If all the linear dimensions of the solar system were reduced in some proportion, then what will be the length of Earth’s year?
The gravitational force between the Earth and the Sun is in the radial direction and its magnitude is given by the Newton’s equation
F = G*M*m/r^2
where G is the gravitational constant, M and m are the masses of the Sun and the Earth respectively and r is the radius of the orbit.
In case of the circular motion the net force equals mass times acceleration (Newton’s Second Law of Motion), where acceleration could be calculated by ω^2*r or (2π/T)^2*r , where ω – the angular velocity and T – the period of one rotation.

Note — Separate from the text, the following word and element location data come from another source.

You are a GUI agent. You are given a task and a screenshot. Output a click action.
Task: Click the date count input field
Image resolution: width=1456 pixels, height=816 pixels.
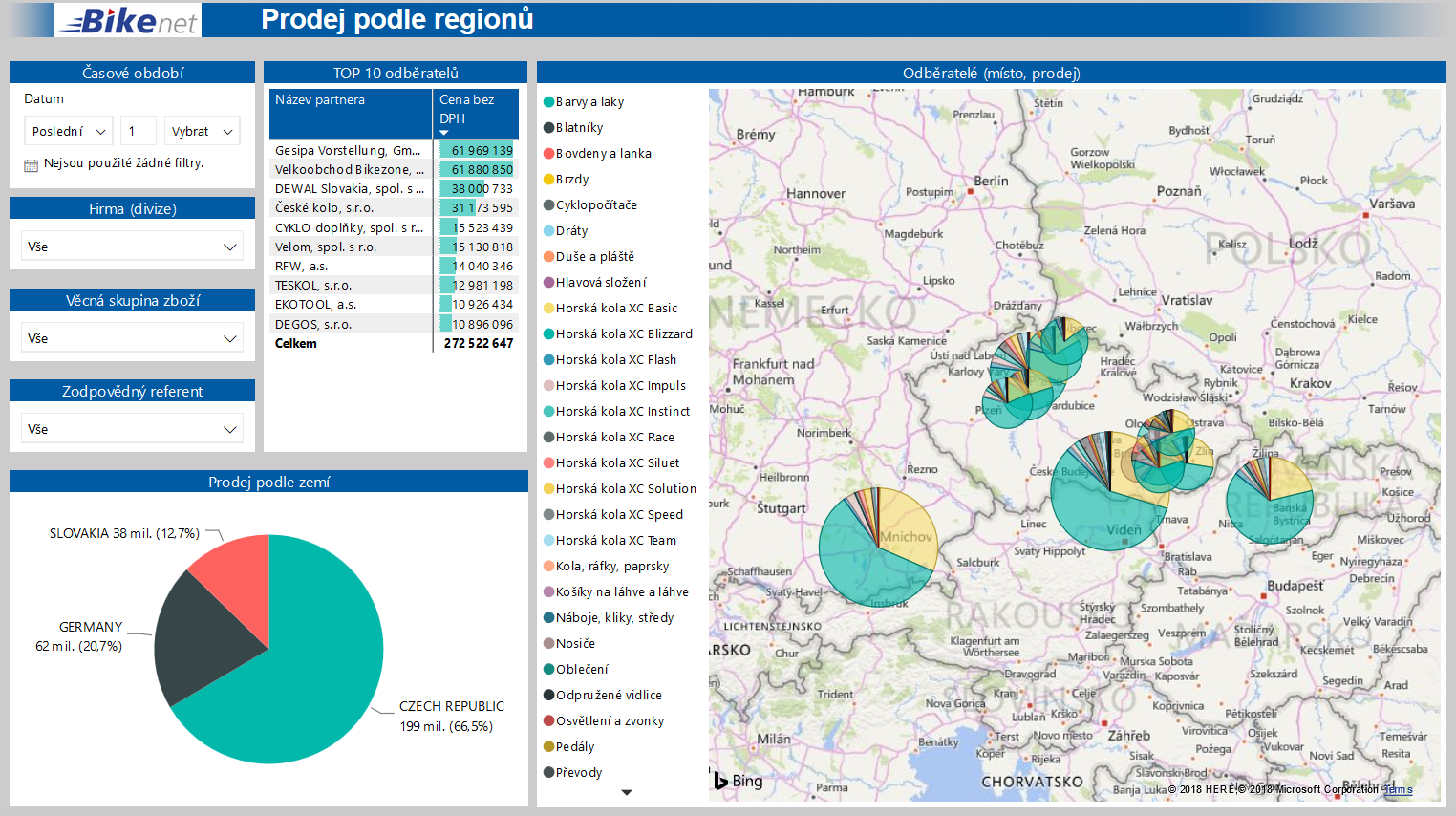[x=138, y=131]
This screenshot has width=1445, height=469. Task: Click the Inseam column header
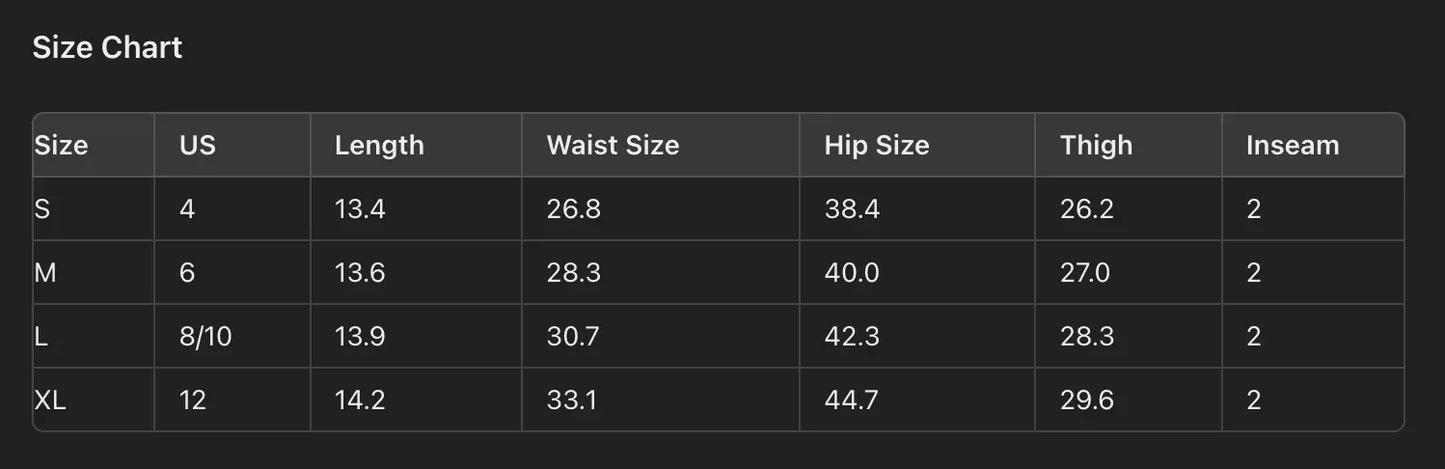pos(1292,146)
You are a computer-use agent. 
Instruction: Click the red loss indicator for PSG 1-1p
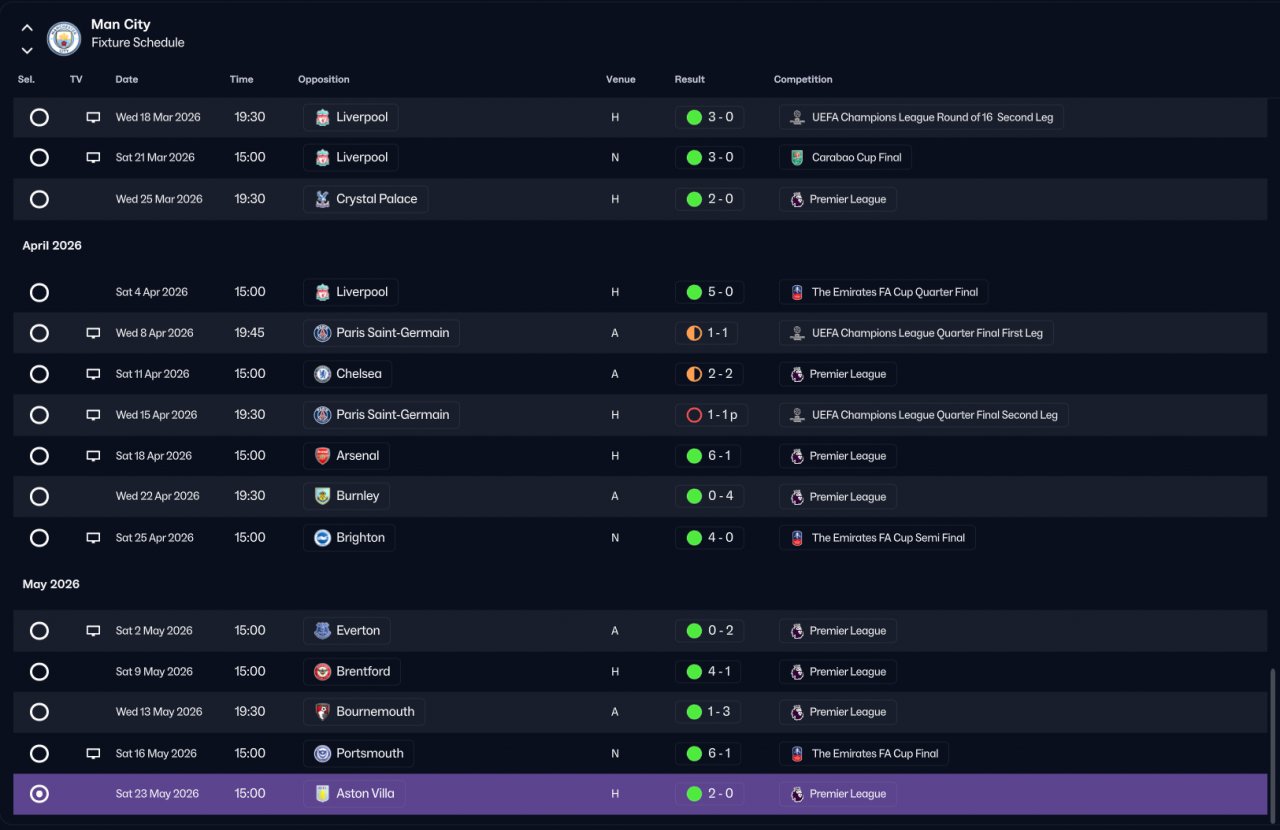694,415
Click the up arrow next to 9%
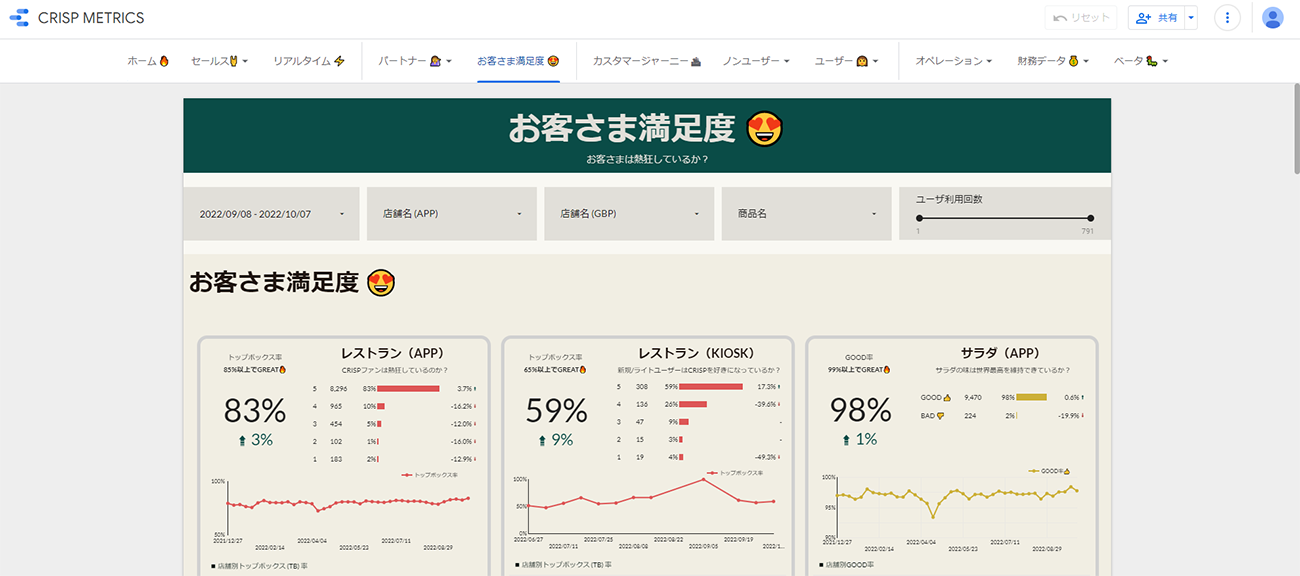This screenshot has height=576, width=1300. 543,440
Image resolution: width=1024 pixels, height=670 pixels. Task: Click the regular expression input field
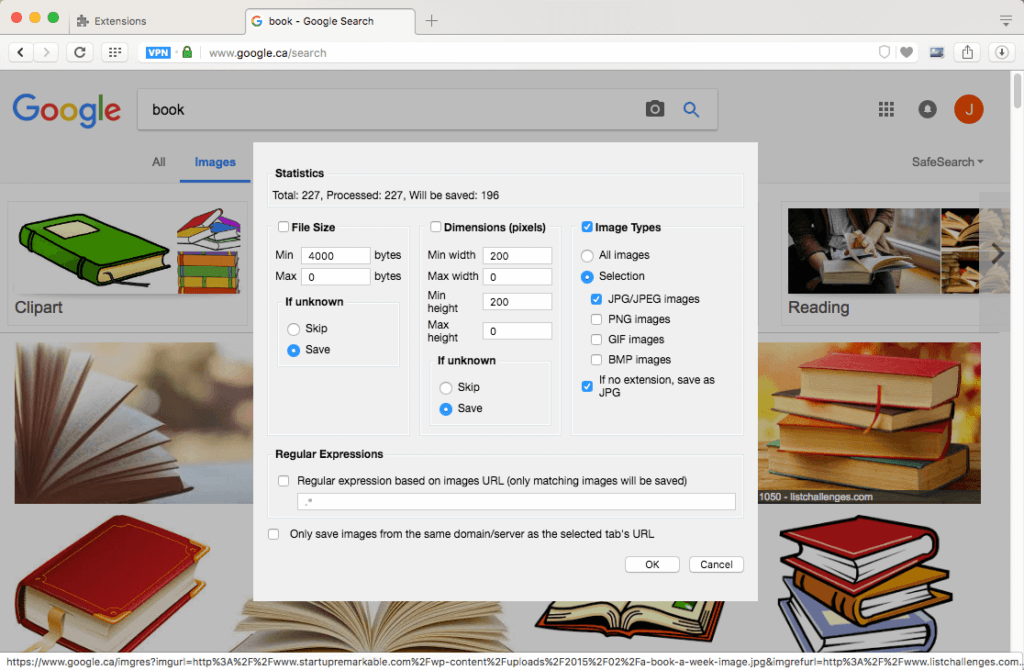[x=516, y=502]
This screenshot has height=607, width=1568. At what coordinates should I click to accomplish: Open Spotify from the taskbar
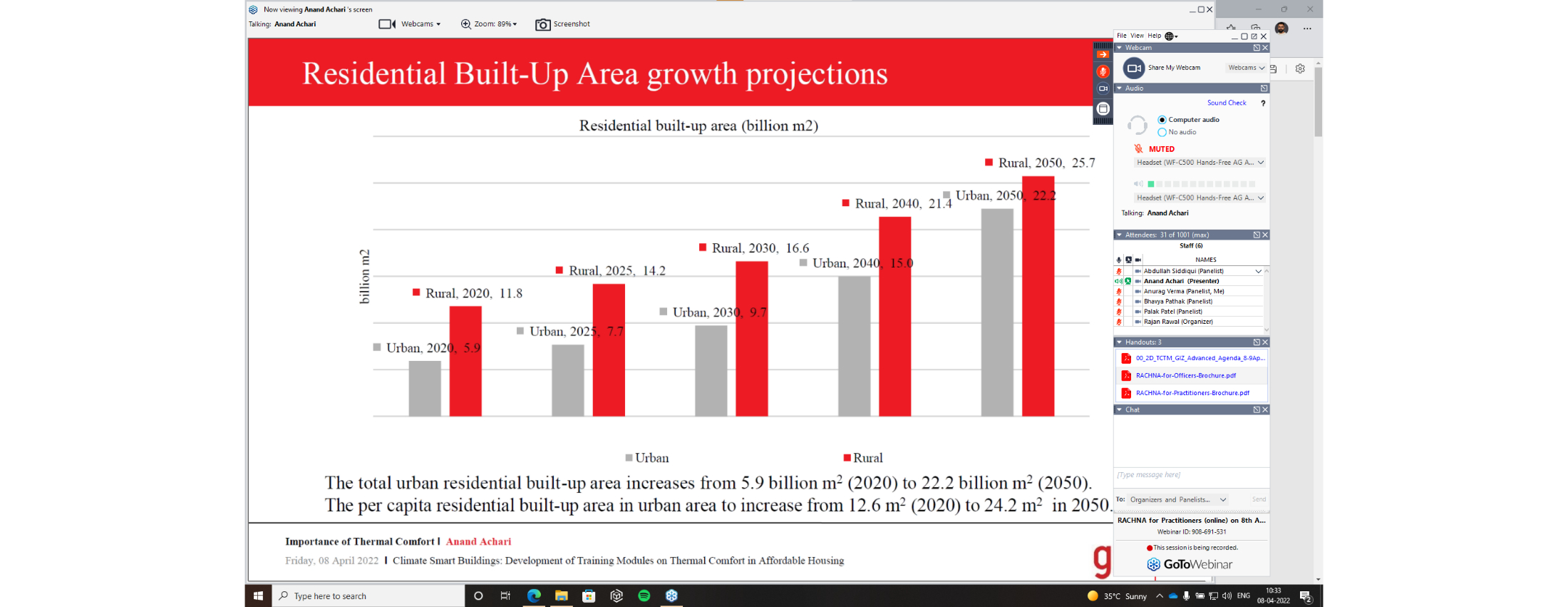click(644, 596)
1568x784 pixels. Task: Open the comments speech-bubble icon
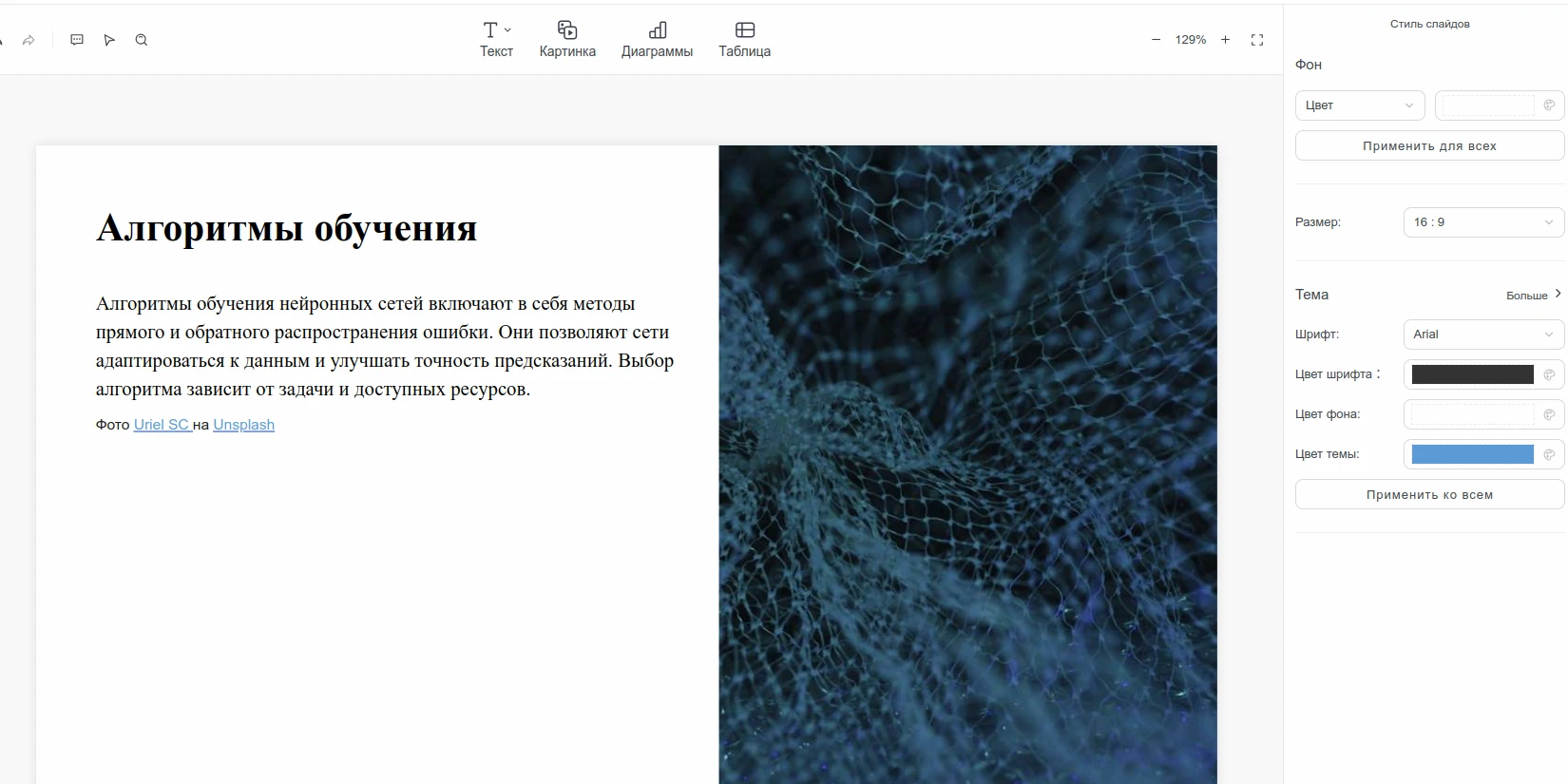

F = m*a = m*ω^2*r = m*(2π/T)^2*r
from the last formula and the Newton’s Gravitational Equation we could get
G*M*m/r^2 = m*(2π/T)^2*r
G*M = (2π/T)^2 * r^3
Represent the mass of the Sun as a function of R and ρ, where R – the radius of the Sun and ρ – the density of the Sun.
M = ρ * (4/3*π) * R^3
G * ρ * (4/3*π) * R^3 = (2π/T)^2 * r^3
T^2 = (3π/(Gρ))* (r/R)^3
From the last equation, it is clear that the length of Earth’s year (period of one rotation) depends from the density of the Sun and from the ratio of the radius of the orbit to the radius of the Sun. According to the problem, all the linear dimensions of the solar system were reduced then the length of Earth’s year remains the same. Of course, if the density of the Sun will remain the same.